Applying Pythagoras theorem for above figure, \[{{a}^{2}}={{b}^{2}}+{{c}^{2}}\]
Taking the figure given in the question, let us consider\[\Delta ADC\], by applying Pythagoras theorem we get
\[A{{C}^{2}}=A{{D}^{2}}+D{{C}^{2}}\] ………..equation (i)
Now, let us consider \[\Delta ABD\], by applying Pythagoras theorem we get
\[A{{B}^{2}}=A{{D}^{2}}+B{{D}^{2}}\] …………..equation (ii)
Now, subtracting equation (ii) from equation (i) we get
\[A{{C}^{2}}-A{{B}^{2}}=D{{C}^{2}}-B{{D}^{2}}\]
Now substituting the values of ‘DC’ and ‘BD’ in terms of ‘BC’ we got above
\[\begin{align}
  & \Rightarrow A{{C}^{2}}-A{{B}^{2}}={{\left( \dfrac{3}{4}BC \right)}^{2}}-{{\left( \dfrac{1}{4}BC \right)}^{2}} \\
 & \Rightarrow A{{C}^{2}}-A{{B}^{2}}=\dfrac{9}{16}B{{C}^{2}}-\dfrac{1}{16}B{{C}^{2}} \\
 & \Rightarrow A{{C}^{2}}-A{{B}^{2}}=\dfrac{8}{16}B{{C}^{2}} \\
 & \Rightarrow A{{C}^{2}}-A{{B}^{2}}=\dfrac{1}{2}B{{C}^{2}} \\
 & \Rightarrow A{{C}^{2}}=A{{B}^{2}}+\dfrac{1}{2}B{{C}^{2}} \\
\end{align}\]
Multiplying with ‘2’ on both sides we get
 \[2A{{C}^{2}}=2A{{B}^{2}}+B{{C}^{2}}\]
Hence proved

Note:
You need to be very careful in making calculations from the equations we obtained through the Pythagoras theorem we get confused sometimes while subtracting two equations.

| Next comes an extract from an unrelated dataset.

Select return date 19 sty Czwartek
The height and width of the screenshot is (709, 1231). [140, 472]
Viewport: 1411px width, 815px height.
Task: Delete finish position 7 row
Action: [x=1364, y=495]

That is instead of writing the equation \[A{{C}^{2}}-A{{B}^{2}}=D{{C}^{2}}-B{{D}^{2}}\], one get confused and writes \[A{{C}^{2}}-A{{B}^{2}}=B{{D}^{2}}-D{{C}^{2}}\]. So, you need to take care here.
Here, in this question we may have only two equations while in some other questions we may have more. So we need to be careful while evaluating the obtained equations.